Lastly, unlike The White Mountains and some of his novels for adults which consist of long, gruelling journeys which end up wearing down the reader as well as the protagonists, The Guardians has a compelling symmetry and circularity to the storyline, and it ends on a pleasing note of excitement and expectation. It is a good novel for older children (11 to 14).

The Guardians

Future It is 70 or 80 years in the future. England is divided into the ‘County’, a rumoured land of leisure beyond the ‘Barrier’, and the ‘Conurbs’, the extensive urban areas in one of which lives Rob Randall. Rob’s been living in an apartment in a high rise with his dad since his mum died after a long illness.

Conurbs The Conurbs are packed. People live in high rise blocks and have access to futuristic gadgets. Monorails run at up to 200 kilometres an hour. Cars run on predetermined routes. There are portable lumoglobes.

Games The populace is kept entertained with bread in and circuses, in this instance the high-speed often violent Games held in massive Stadiums, including terraplaning where jet-propelled cars hurtle round a cambered track, occasionally crashing, to the cheers of the crowds. Crowds entering or exiting often turn into mobs, creating hysterical crushes.

China war The world is at peace as far as we know, except for a permanent war in faraway China, which people rarely talk about, and never seems to present any threat.

Library Rob gets caught in one of these sudden mob crushes on the way back from the library. The library is falling to bits, no-one goes there. A sign outside says it was opened as long ago as 1978 (thus setting the story in what was then the future). This is because in the Conurbs hardly anybody reads books or writes anything. Everybody watches holovision (HV) or dictates messages into handheld recorders.

An accident Rob pops by the Stadium to see his dad but is met by his friend Mr Kennealy who tells him his dad’s had an accident. He’s an electrician and touched a live wire. Mr Kennealy takes him back to his house for supper and to spend the night.

Conspiracy? That evening Rob hears Kennealy discussing his father in a conspiratorial way with some men who’ve come to visit, but can’t hear the details. ‘This is a dangerous business… We better all watch out.’ Was Rob’s dad’s death not an accident? Why? Was he part of some conspiracy? What?

Dad dead Next day Mr Kennealy takes Rob to the hospital where he is shocked to be told Rob’s dad has died. Kennealy takes Rob to his dad’s apartment to collect some things, including an old box Rob finds, containing his mum and dad’s letters and old b&w photos, and then back the Kennealy flat.

Leaving Mr Kennealy’s Mr and Mrs Kennealy discuss whether Rob could stay with them but the decision is taken out of their hands at his school next day when inspectors turn up and declare Rob must be sent to a state boarding school in Barnes. Rob goes back to the Kennealy’s to get his stuff. Keannealy tells him he’ll be ‘safer’ there. Safer? From what?

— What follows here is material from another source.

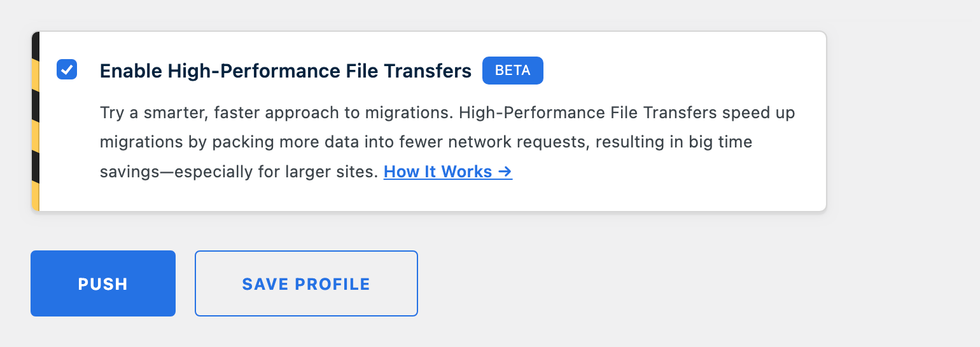This screenshot has height=347, width=980.
Task: Click the word 'PUSH' inside the blue button
Action: pyautogui.click(x=103, y=284)
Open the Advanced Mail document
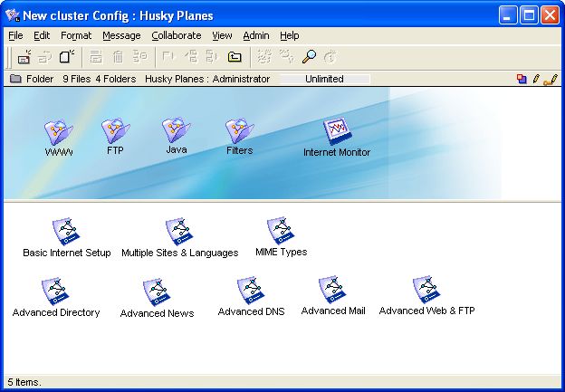The image size is (565, 392). pyautogui.click(x=333, y=291)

Barnes Boarding School It’s horrible. Extremely regimented, with fanatical rules about making your bed just so and presenting possessions for a weekly inspection. Rob, predictably, fails the inspection and is subject to a midnight bullying, ‘the Routine’ (hit on the forehead repeatedly by a rubber-tipped hammer) by the other boys. He is given an extended detention, extra work, and the precious books we saw him borrowing from the library at the start of the book, are taken away and burned.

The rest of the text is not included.